* [Description of the task]: Quote the material exactly from the line that contains "The height and" through its last line. Any pictures are to be left out.

* [Source material]:
##############################
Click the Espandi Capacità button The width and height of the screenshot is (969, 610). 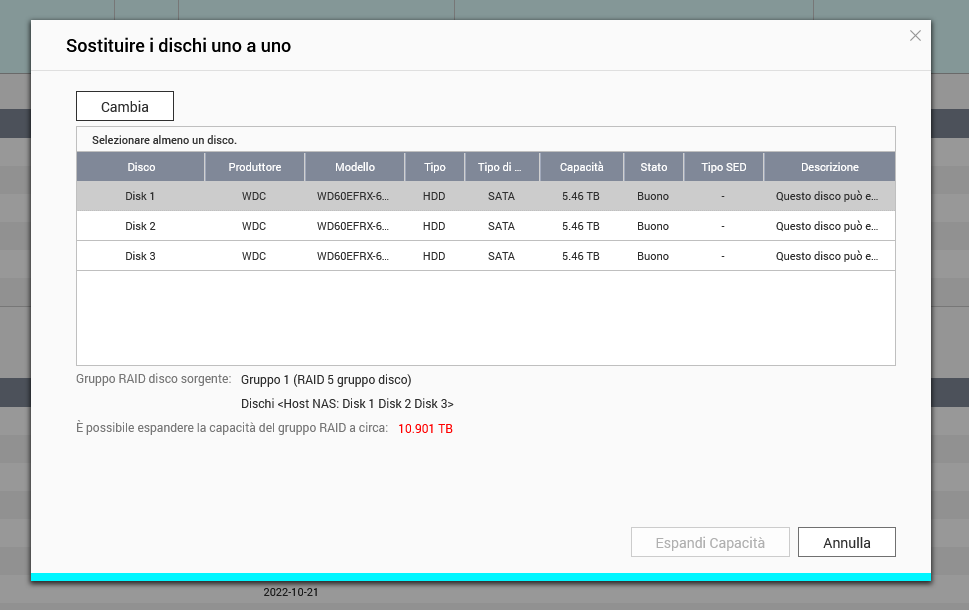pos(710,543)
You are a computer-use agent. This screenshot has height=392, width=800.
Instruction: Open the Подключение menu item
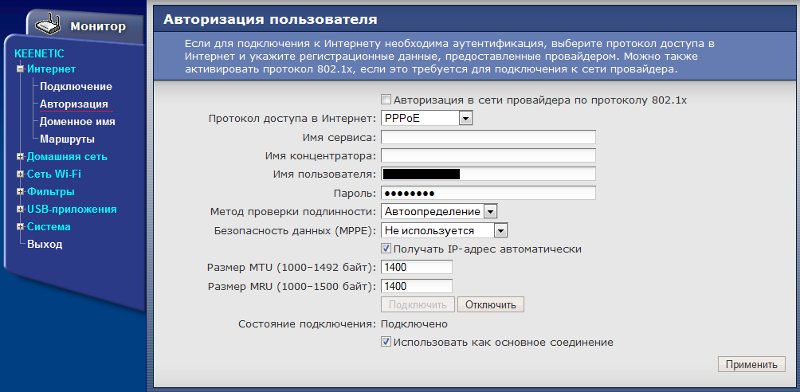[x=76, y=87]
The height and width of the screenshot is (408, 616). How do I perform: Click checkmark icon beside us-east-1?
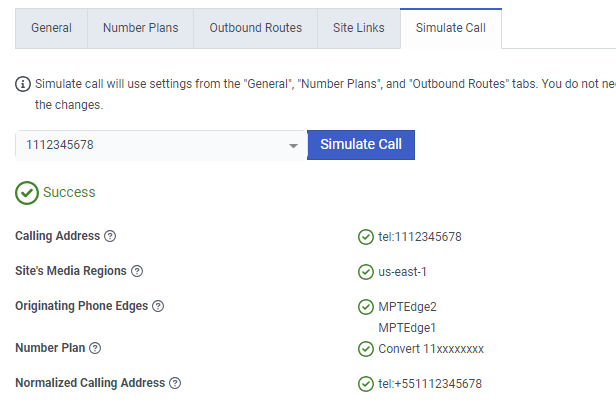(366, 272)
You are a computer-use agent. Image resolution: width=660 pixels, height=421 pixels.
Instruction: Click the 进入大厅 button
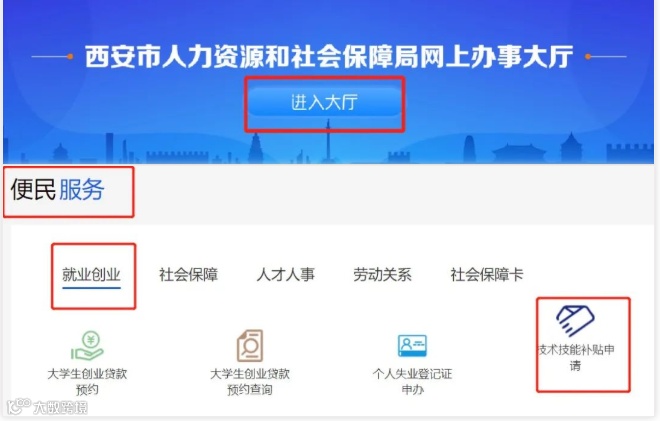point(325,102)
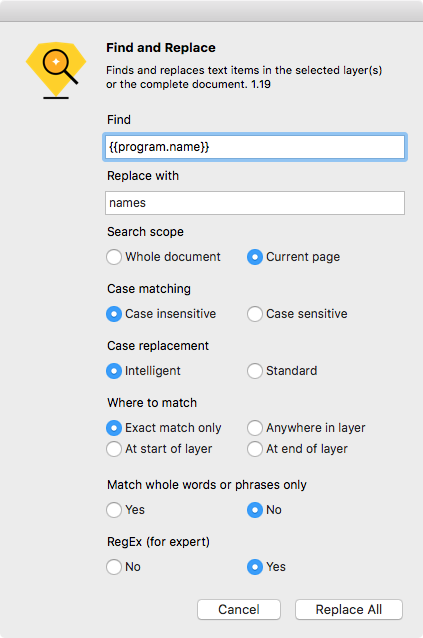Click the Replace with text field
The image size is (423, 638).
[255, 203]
##############################
* [Written solution]:
The height and width of the screenshot is (408, 616). How do I perform: Click checkmark icon beside us-east-1?
(366, 272)
You are a computer-use agent. Image resolution: width=660 pixels, height=421 pixels.
Instruction: Click the 进入大厅 button
point(325,102)
Click the Replace with text field
The image size is (423, 638).
[255, 203]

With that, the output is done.